■ WHAT THE TASK REQUIRES
Where the listing below has a line with "Given: Select the Markets globe icon", write out exactly that line and every line after it, stopping after the line with "Image resolution: width=640".

■ SOURCE RECORDS
_ _ _ _
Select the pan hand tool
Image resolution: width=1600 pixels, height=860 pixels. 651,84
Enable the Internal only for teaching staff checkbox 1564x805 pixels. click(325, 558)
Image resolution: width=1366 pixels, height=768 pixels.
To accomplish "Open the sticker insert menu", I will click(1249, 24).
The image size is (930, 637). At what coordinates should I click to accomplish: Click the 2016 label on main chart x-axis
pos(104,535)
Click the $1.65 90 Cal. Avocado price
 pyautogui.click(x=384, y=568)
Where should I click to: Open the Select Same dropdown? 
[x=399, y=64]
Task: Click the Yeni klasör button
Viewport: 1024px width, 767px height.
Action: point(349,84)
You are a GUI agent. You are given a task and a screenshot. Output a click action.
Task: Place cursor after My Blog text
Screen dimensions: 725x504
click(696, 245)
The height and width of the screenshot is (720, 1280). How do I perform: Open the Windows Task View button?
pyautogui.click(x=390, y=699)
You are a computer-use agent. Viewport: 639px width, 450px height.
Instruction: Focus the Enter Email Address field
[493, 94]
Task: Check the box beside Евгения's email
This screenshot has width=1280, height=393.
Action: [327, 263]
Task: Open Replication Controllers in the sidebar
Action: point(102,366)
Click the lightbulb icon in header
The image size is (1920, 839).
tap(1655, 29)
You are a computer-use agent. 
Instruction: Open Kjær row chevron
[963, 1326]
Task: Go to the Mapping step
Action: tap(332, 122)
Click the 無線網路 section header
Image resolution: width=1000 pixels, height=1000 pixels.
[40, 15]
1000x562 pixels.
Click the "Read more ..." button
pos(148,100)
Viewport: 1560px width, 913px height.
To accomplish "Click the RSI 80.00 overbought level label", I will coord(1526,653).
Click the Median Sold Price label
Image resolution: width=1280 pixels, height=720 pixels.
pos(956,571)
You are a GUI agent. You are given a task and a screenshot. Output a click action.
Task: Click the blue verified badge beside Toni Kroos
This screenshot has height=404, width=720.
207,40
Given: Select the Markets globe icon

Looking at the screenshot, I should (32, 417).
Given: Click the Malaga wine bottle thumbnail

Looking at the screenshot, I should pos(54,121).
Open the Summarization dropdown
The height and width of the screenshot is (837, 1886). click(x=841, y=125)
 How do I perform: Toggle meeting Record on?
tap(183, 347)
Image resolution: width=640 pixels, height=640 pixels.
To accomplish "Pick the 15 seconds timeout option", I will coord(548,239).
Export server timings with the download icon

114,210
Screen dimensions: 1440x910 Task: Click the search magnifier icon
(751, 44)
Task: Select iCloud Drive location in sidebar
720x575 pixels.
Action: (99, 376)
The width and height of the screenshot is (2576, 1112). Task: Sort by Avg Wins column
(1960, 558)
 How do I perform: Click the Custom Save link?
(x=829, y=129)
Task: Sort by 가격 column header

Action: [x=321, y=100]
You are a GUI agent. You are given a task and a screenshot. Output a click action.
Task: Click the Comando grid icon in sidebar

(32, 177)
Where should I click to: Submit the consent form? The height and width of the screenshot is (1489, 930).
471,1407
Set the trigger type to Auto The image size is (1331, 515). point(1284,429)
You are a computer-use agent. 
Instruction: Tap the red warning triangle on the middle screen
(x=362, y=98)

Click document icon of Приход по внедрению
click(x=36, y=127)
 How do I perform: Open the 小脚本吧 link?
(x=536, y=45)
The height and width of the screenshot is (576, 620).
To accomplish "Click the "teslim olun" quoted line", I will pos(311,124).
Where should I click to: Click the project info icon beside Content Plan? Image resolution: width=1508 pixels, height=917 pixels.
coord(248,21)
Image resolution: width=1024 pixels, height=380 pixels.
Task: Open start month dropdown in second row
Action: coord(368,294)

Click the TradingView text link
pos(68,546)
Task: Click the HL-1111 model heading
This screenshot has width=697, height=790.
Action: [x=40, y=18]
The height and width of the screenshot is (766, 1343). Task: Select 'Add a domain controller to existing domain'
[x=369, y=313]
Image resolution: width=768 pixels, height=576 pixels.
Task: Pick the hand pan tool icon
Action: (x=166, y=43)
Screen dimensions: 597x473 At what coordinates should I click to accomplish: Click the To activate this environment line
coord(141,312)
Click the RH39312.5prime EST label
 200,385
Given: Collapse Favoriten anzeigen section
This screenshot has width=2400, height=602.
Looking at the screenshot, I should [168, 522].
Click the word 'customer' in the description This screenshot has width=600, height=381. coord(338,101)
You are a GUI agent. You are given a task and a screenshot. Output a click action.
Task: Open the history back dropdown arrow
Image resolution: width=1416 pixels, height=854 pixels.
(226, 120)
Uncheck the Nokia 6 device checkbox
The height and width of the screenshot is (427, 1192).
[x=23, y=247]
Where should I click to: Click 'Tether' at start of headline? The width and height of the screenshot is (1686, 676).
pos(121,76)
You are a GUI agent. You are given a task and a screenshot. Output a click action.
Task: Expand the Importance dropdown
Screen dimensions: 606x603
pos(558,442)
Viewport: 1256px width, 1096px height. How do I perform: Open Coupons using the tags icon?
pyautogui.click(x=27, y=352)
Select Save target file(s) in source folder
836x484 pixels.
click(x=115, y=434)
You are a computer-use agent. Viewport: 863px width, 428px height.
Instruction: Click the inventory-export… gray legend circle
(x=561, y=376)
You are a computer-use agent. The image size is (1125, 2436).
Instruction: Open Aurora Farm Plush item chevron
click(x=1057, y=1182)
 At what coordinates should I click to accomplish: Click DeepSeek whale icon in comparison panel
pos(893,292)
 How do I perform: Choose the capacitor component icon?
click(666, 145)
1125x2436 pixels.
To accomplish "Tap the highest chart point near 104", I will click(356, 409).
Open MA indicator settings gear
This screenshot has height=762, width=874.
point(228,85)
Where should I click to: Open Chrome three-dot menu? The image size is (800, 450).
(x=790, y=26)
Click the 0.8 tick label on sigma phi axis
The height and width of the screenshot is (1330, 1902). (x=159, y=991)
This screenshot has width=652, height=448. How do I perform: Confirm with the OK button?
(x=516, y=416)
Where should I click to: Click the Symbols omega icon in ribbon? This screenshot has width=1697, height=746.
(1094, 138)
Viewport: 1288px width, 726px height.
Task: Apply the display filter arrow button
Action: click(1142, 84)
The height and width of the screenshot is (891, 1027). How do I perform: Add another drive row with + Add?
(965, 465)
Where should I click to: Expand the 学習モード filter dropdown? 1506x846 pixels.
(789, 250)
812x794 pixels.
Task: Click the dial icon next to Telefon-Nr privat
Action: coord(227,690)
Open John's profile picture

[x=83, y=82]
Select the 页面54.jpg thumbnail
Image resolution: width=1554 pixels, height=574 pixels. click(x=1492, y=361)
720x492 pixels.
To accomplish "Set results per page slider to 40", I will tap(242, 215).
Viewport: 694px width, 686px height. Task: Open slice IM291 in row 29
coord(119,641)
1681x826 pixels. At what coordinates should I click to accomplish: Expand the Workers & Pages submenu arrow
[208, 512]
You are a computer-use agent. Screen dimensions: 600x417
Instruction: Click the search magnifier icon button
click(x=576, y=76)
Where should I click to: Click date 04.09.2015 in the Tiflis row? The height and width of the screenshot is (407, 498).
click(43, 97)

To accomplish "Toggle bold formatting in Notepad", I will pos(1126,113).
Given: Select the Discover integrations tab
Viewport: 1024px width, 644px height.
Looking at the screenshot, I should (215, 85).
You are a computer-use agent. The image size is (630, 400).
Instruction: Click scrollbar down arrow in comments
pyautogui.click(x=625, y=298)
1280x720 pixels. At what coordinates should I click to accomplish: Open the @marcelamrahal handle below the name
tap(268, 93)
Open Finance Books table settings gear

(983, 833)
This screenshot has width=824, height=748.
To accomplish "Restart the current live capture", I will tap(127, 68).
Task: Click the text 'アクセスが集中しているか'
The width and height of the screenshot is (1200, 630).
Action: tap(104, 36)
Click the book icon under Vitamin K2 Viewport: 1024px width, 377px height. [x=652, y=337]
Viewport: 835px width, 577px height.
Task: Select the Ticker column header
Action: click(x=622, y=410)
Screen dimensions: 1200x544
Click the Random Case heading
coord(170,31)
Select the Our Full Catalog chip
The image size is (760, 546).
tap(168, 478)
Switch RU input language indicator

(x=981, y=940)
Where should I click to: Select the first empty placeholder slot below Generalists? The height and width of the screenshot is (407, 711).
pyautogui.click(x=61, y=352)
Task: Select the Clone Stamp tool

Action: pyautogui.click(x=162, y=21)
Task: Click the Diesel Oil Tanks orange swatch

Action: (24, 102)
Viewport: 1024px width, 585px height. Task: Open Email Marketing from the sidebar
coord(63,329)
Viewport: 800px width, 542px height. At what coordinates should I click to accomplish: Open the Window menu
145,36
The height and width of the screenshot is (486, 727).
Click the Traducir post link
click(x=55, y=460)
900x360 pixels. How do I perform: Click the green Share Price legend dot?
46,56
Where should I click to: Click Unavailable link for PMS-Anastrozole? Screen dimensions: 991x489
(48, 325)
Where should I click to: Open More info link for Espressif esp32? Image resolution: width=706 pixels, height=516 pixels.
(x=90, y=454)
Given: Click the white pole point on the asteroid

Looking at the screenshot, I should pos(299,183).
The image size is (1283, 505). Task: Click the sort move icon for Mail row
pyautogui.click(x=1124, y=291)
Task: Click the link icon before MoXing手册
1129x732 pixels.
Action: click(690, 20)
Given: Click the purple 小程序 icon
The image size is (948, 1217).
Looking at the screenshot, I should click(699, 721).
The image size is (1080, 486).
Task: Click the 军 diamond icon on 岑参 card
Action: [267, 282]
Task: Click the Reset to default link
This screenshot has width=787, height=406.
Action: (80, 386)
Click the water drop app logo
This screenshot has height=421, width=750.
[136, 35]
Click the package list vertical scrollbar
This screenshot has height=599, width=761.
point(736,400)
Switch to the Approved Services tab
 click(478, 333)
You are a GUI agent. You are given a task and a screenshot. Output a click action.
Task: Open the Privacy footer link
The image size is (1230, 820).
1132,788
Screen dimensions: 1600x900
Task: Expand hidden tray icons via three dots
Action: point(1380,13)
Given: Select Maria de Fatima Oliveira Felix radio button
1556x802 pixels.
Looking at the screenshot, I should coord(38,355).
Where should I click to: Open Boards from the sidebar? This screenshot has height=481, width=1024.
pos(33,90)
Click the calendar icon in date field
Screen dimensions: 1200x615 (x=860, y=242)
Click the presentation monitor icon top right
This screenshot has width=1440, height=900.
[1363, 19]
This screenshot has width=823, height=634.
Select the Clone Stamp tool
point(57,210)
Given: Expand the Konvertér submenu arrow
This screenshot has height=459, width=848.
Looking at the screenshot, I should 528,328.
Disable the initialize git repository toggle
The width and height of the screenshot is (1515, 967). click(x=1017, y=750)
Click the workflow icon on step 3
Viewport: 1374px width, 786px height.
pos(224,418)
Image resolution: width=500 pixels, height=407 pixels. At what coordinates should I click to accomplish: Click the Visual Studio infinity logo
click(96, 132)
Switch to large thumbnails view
_ _ _ _
■ RESPONSE AREA
Given: Select the Markets globe icon

Looking at the screenshot, I should (32, 417).
Given: Click the Malaga wine bottle thumbnail

Looking at the screenshot, I should pos(54,121).
Open the Summarization dropdown
The height and width of the screenshot is (837, 1886). click(x=841, y=125)
 How do I perform: Toggle meeting Record on?
tap(183, 347)
Image resolution: width=640 pixels, height=640 pixels.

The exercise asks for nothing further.